[[ RECORDS FOR THIS EXERCISE, beginning ]]

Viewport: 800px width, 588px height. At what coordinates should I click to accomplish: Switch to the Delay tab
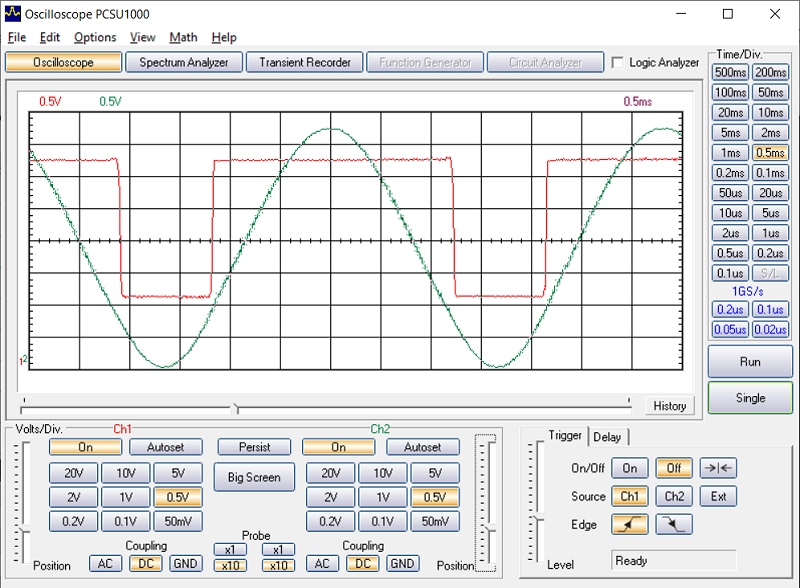click(607, 436)
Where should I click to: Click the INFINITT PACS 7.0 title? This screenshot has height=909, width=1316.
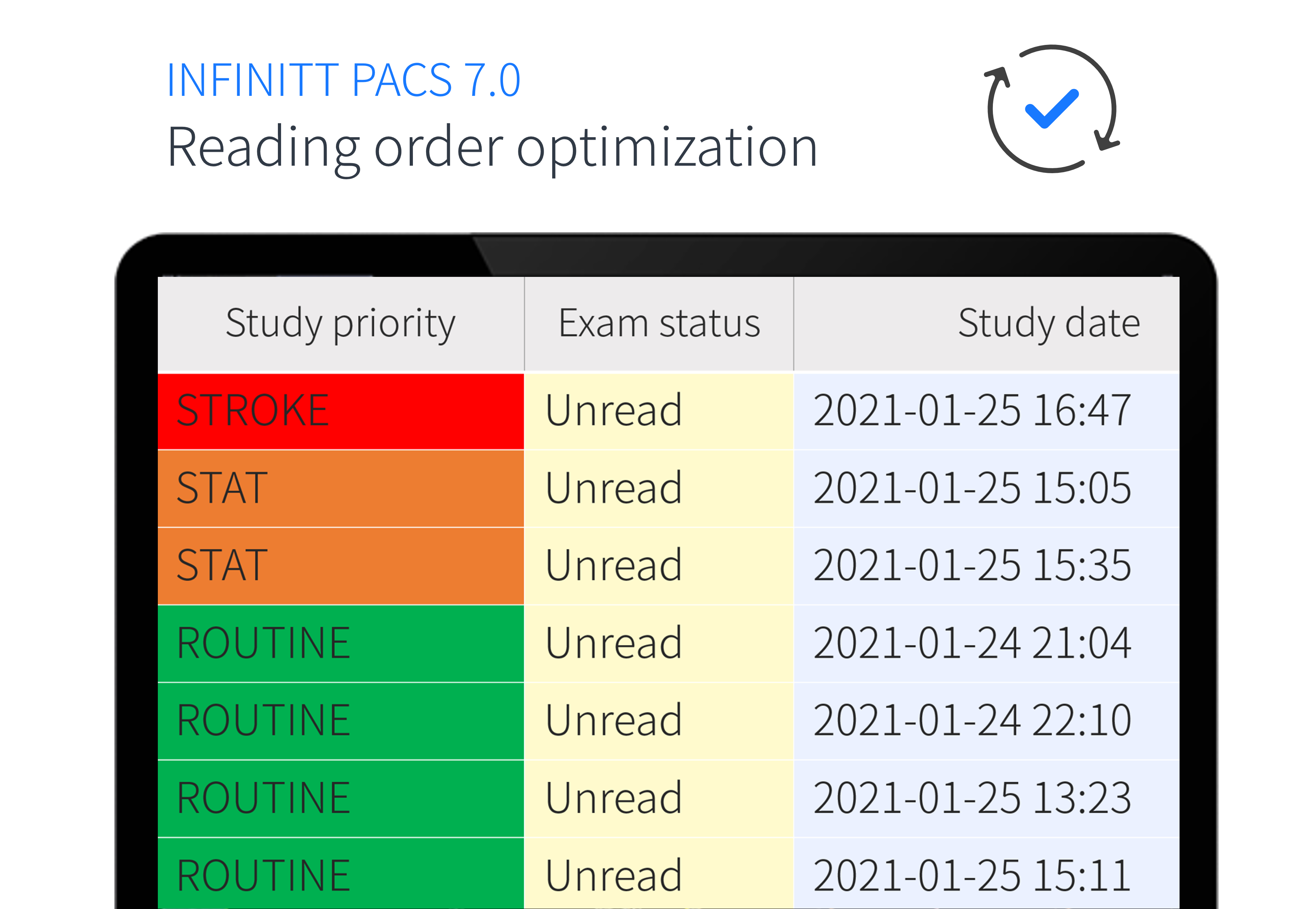point(343,80)
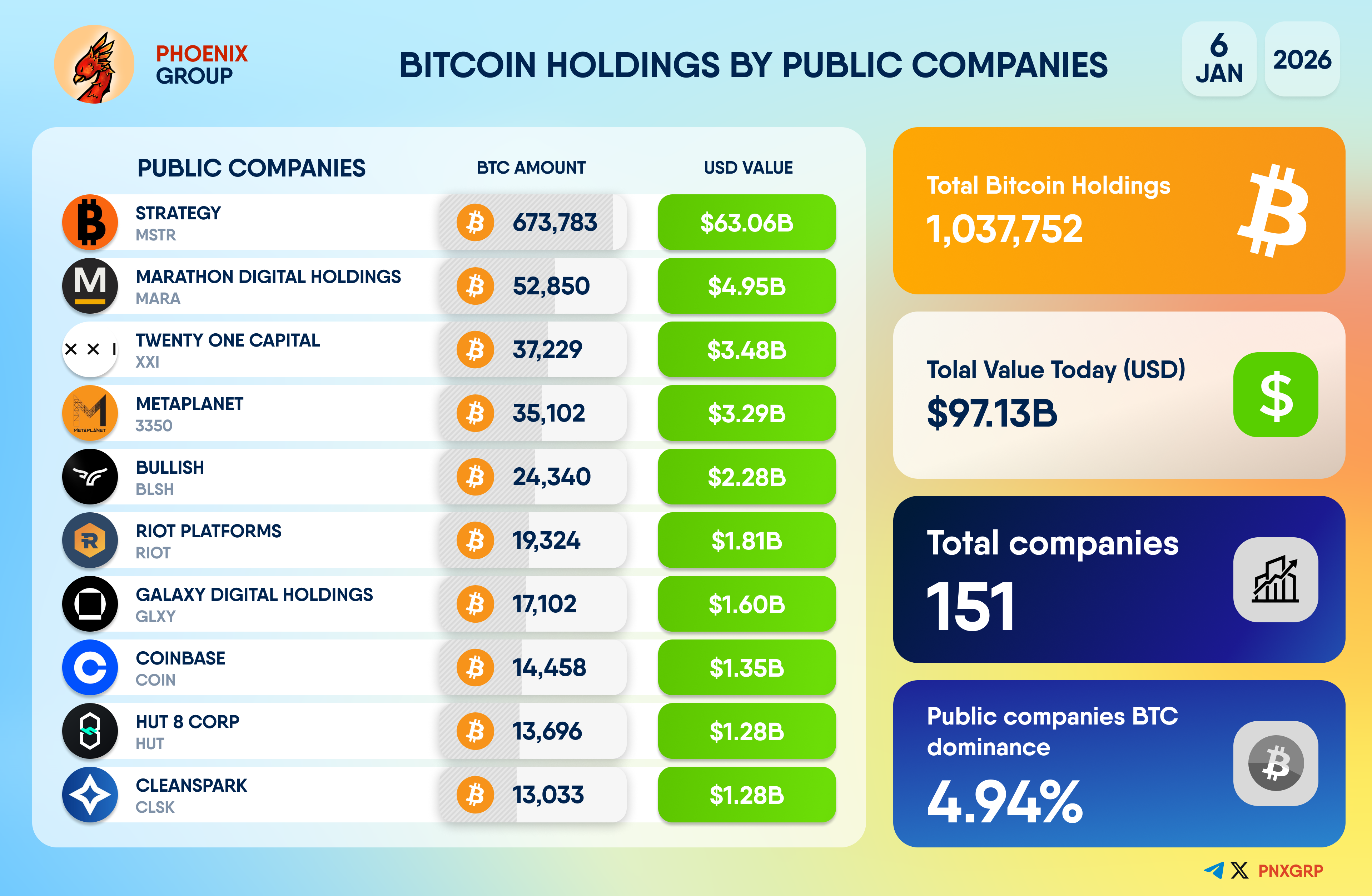
Task: Click the Hut 8 Corp logo
Action: click(x=90, y=731)
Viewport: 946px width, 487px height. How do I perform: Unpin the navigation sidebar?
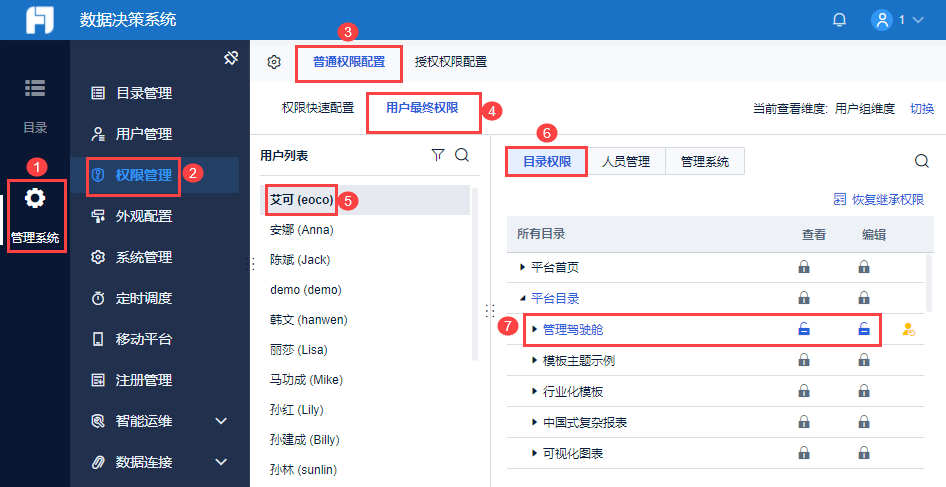[230, 58]
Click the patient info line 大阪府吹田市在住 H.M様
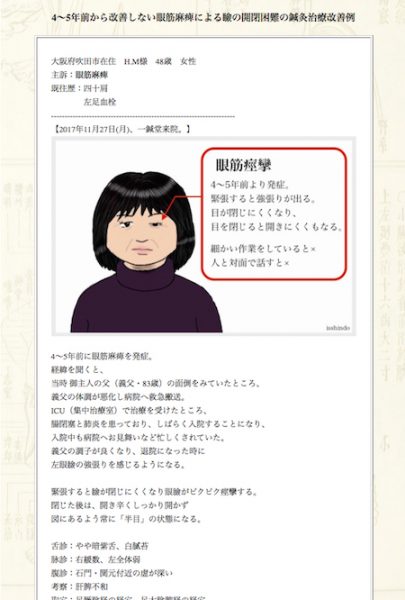The width and height of the screenshot is (405, 600). coord(124,61)
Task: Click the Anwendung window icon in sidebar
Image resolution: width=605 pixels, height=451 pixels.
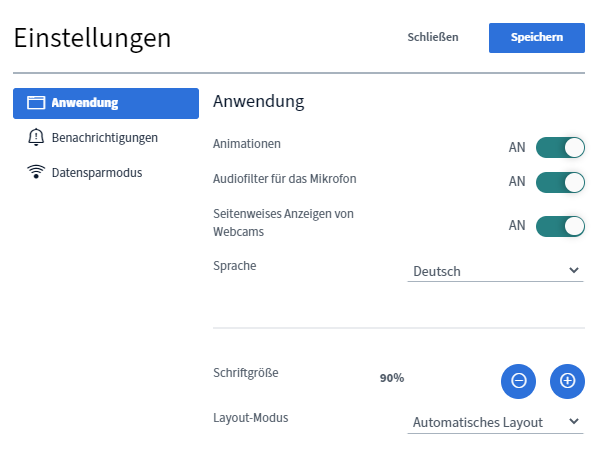Action: tap(36, 103)
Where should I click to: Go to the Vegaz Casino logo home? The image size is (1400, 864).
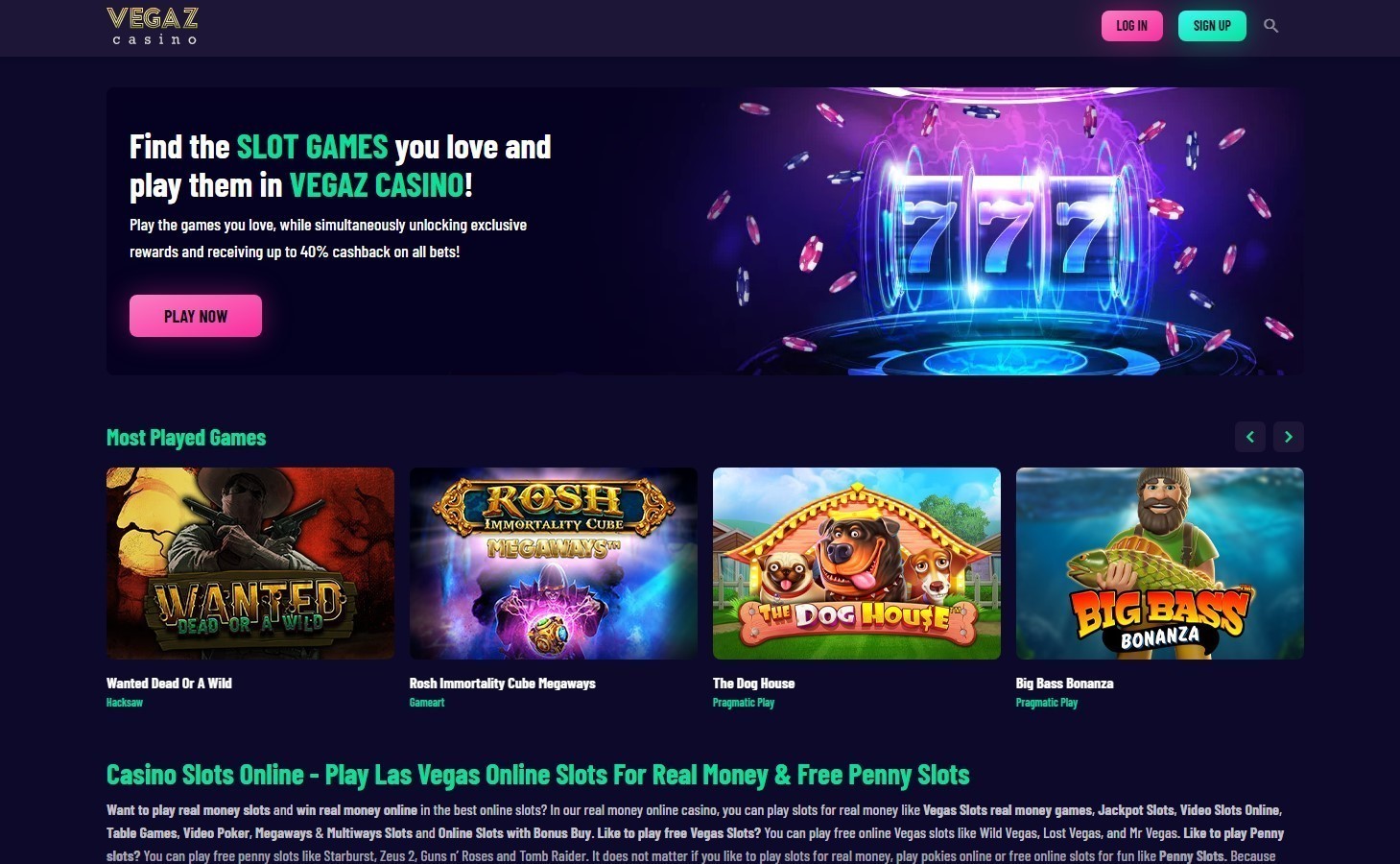[153, 26]
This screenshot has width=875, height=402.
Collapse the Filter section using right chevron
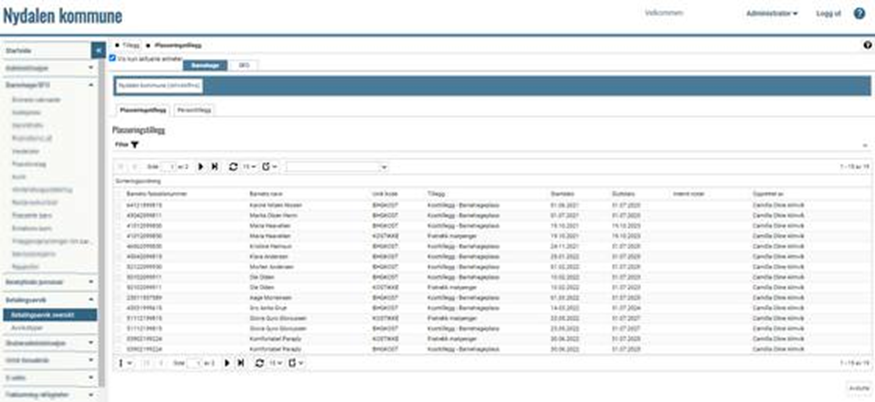866,145
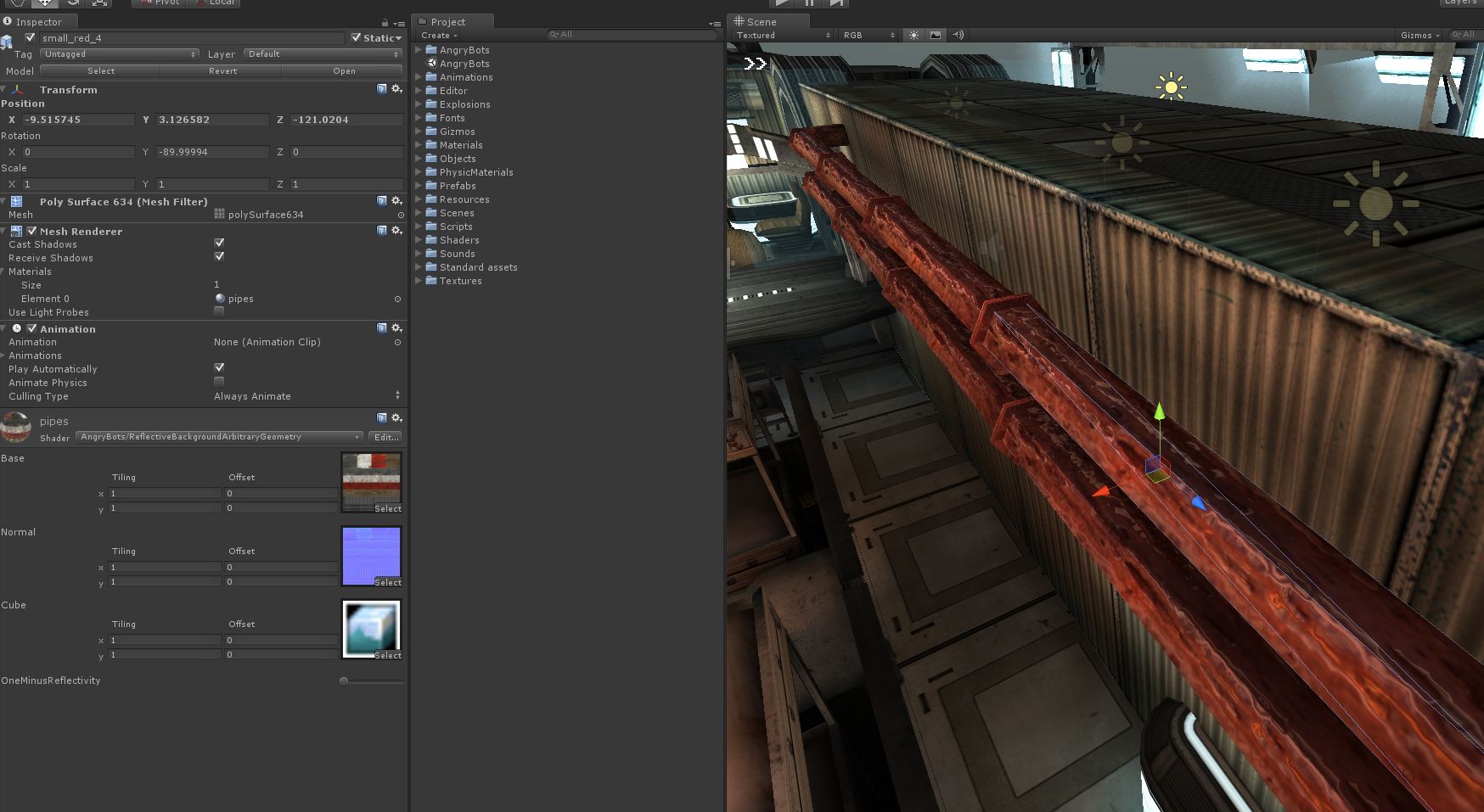
Task: Expand the Prefabs folder in Project
Action: (419, 186)
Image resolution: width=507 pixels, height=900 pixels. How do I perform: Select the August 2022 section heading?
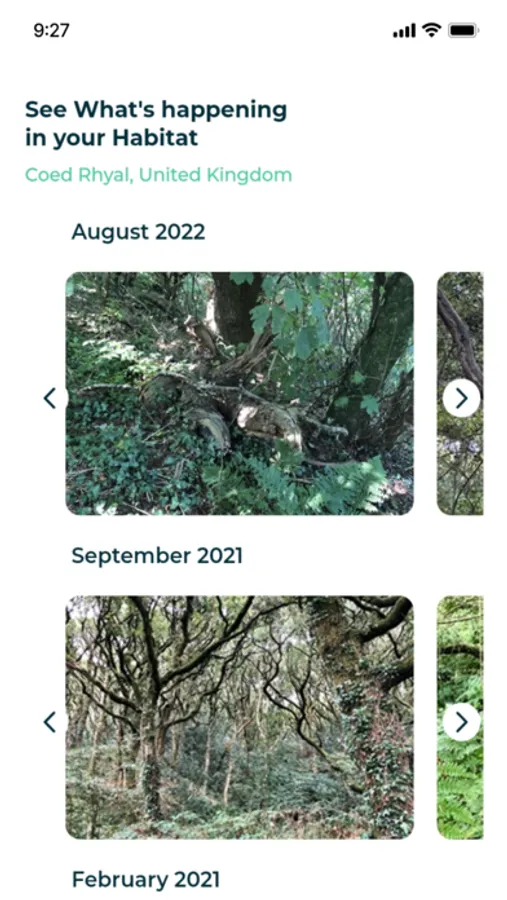[138, 232]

[[ RECORDS FOR THIS EXERCISE, end ]]

Precisely the lines from the one containing "Image resolution: width=507" to the end of the data above, both included, should be printed; leave the pictures out.

Image resolution: width=507 pixels, height=900 pixels. How do I perform: Select the August 2022 section heading?
[138, 232]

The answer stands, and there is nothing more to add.